I don't know what point you're referring to here. Do you mean that listing specific skills of rationality is bad for systematized winning?

I also want to wrangle more specifics from you, but I can just wait for your post:)

Oh, I mean that part of the point of the post is to talk about what relative advantages/disadvantages rationality should have, in principle, if we're doing it right - as opposed to whatever specific skills or strategies today's rationalist community happens to have stumbled on. It's about the relative advantages of the rationality practices which we hopefully converge to in the long run, not necessarily the rationality practices we have today.

Oh! That makes sense as a post on it's own. 

Listing pros and cons of current rationalist techniques could then be compared to your ideal version of rationality to see what's lacking (or points out holes in the "ideal version"). Also, "current rationality techniques" is ill-defined in my head and the closest I can imagine is the CFAR manual, though that is not the list I would've made. 

Nice! Looking forward to reading your post. I wrote a few notes myself under the title "Should You Become Rational"*, but it turn into enough for a post. One of the things that I wanted to consider is whether its someone's duty to become more rational, which I think is an interesting question (and it's a topic that was discussed on LW, see Your Rationality is My Business). My current conclusion is that your obligation to become more rational is relative to how much influence you have to wish to have on the world and on other people. Of course, even if true, this point might be slightly moot, since only someone who is already interested in rationality might agree with it, others are unlikely to care.

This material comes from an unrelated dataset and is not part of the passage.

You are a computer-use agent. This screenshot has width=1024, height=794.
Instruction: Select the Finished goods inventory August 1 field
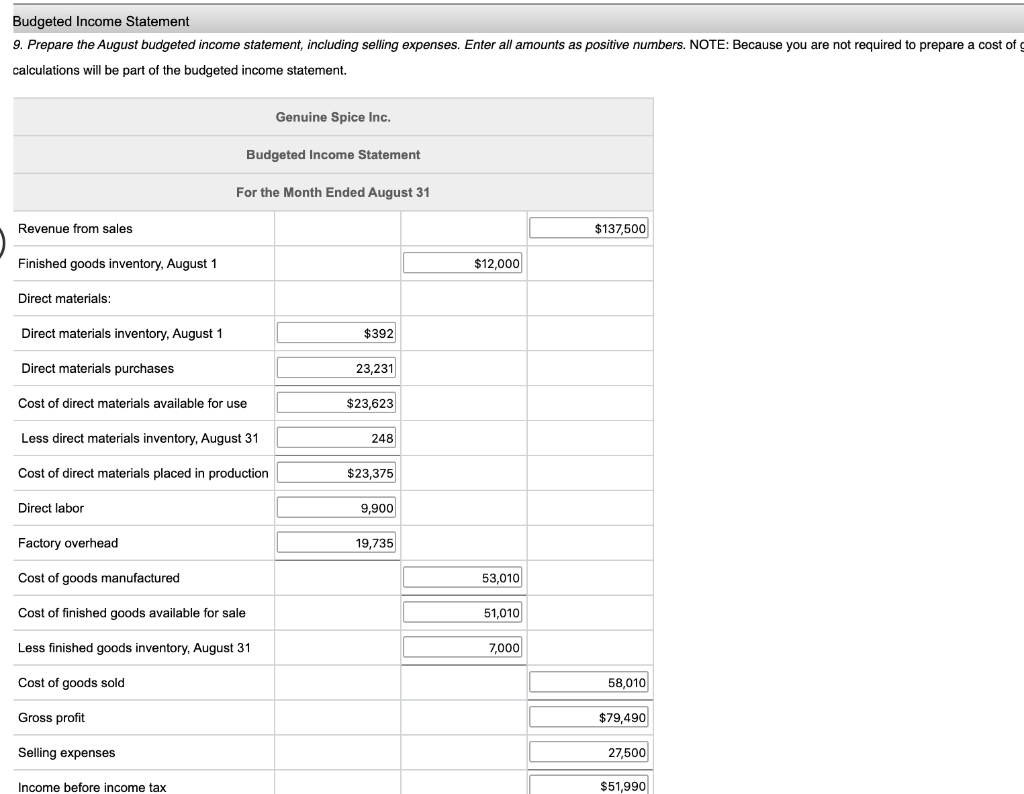pyautogui.click(x=463, y=262)
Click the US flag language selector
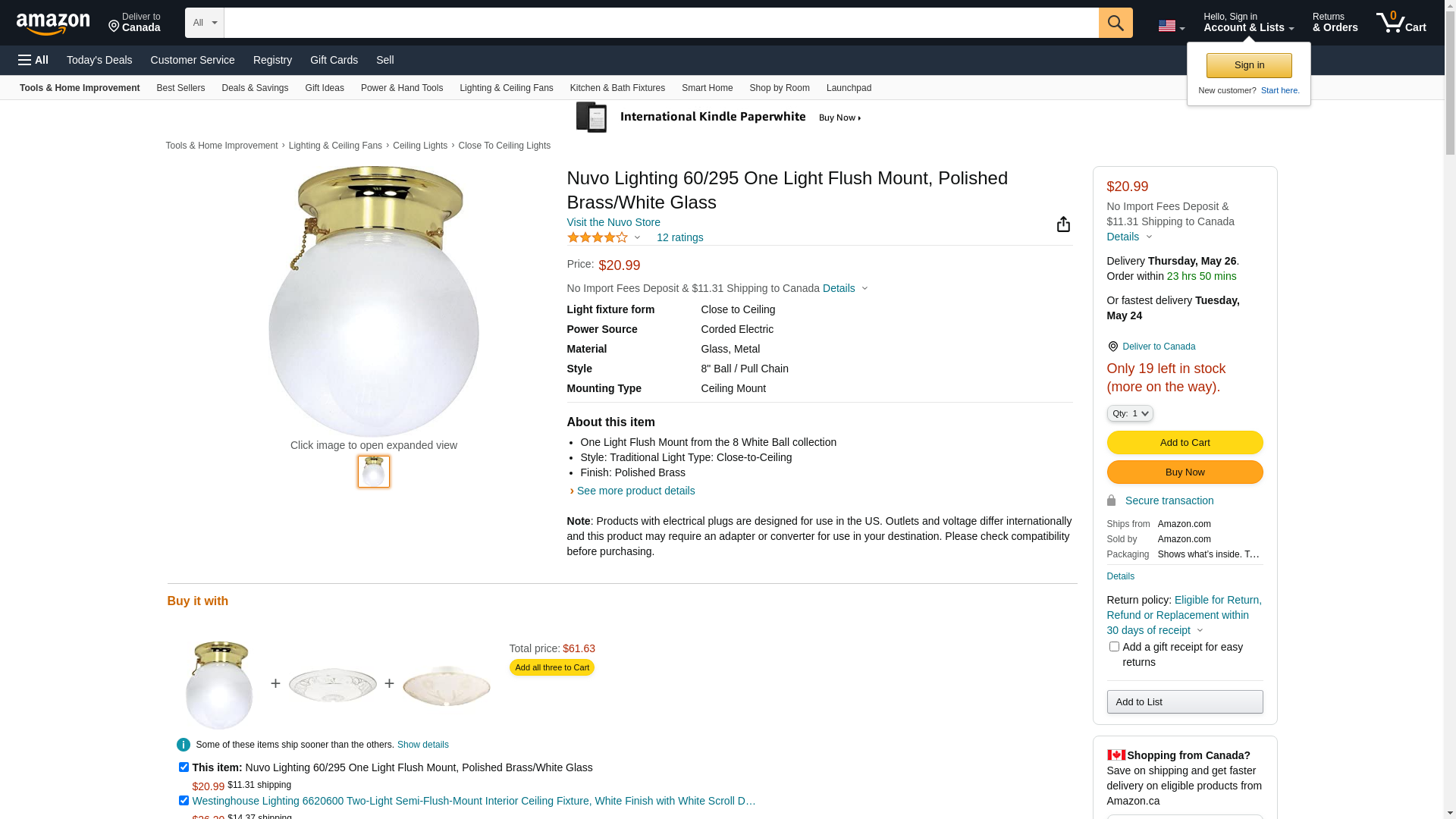 coord(1170,27)
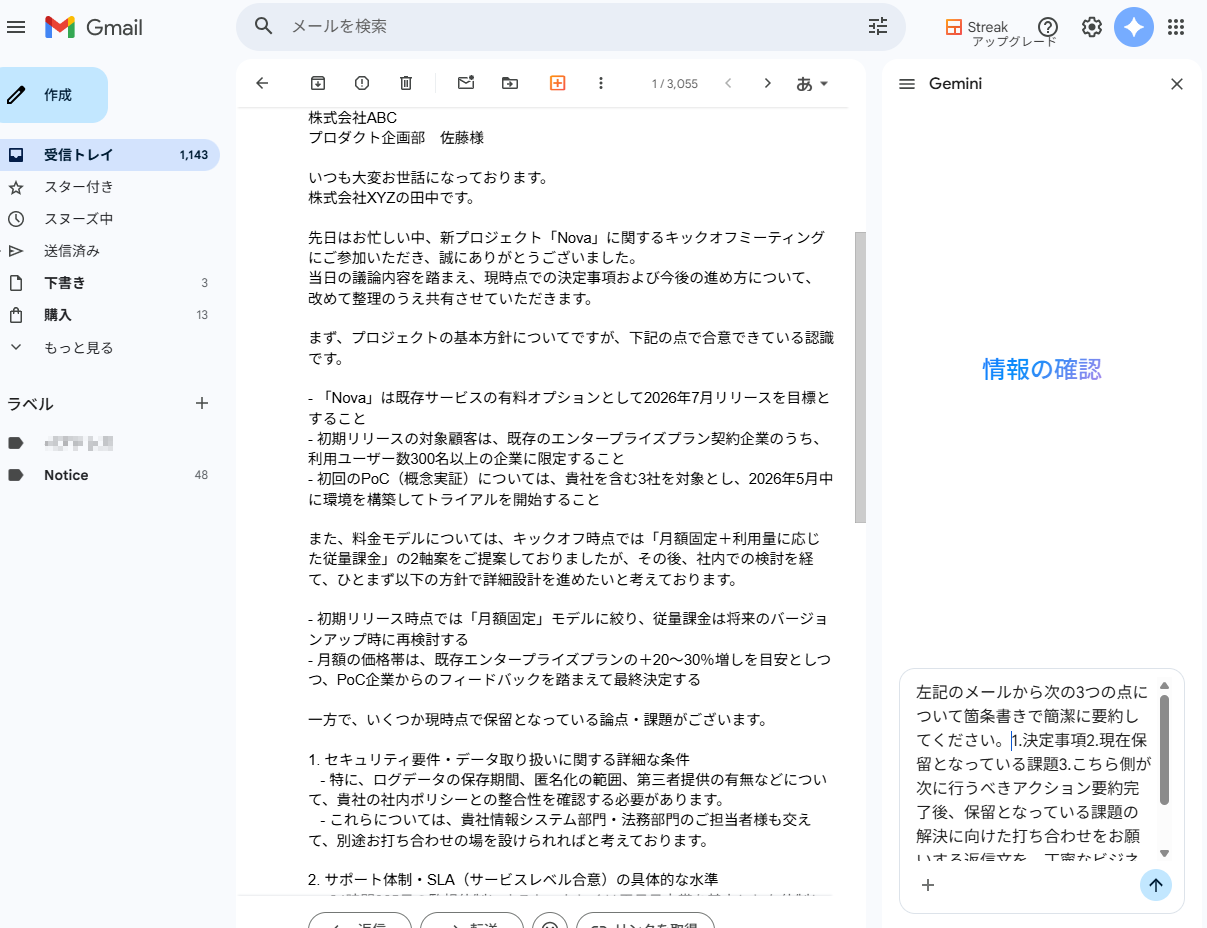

* "Rational" pretty much for lack of a better word that still kept it short, didn't want to use rationalist as that's an identification as part of a specific group, which isn't the point

"Rationality" was a vague metric for me when I first started reading the sequences. Breaking it down into clear skills (taking ideas seriously, noticing confusion, "truth" as predictive accuracy, etc) with explicit benefits and common pitfalls would be useful.

Once you nail down what metrics you're talking about when you say "rationality", I believe the costs and benefits of investing in becoming more rational will be clearer. 

Feel free to brainstorm as replies to this comment, I would enjoy a full post on the subject.

May I propose "appraisals" as a substitute for "opinions"? It is more precise, in that it implies judgement of worth

Thanks! Changed to "social appraisals". Someone's opinion is definitely a loaded term which may lead to pattern matching. I'm also fine with more novel phrasing since it's explained immediately after.